▶ [Directive] Report how many lines of the data below contain the string "height", with letter case counting. Give only the number.

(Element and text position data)

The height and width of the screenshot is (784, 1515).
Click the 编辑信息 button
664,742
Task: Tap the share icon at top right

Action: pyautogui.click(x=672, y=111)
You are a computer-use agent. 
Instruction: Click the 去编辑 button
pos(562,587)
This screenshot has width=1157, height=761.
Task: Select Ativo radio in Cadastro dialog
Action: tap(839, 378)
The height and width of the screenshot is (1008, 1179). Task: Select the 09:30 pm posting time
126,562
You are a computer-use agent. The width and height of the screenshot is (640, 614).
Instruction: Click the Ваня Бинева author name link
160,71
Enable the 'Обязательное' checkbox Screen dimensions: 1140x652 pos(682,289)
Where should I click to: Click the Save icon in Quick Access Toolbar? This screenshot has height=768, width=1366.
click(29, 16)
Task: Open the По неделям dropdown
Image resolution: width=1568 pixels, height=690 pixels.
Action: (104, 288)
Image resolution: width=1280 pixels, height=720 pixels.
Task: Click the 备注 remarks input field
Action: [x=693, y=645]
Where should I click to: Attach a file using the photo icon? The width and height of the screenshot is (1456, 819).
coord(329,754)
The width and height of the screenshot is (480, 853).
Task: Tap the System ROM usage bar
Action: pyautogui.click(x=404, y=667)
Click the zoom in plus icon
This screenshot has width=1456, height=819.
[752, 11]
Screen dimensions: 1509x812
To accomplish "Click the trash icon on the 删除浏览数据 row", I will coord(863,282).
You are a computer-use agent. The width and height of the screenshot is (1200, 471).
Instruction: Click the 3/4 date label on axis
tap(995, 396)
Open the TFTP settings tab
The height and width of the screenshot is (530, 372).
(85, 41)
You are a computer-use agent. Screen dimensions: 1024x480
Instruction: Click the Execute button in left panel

▶ [Response to this exercise] 12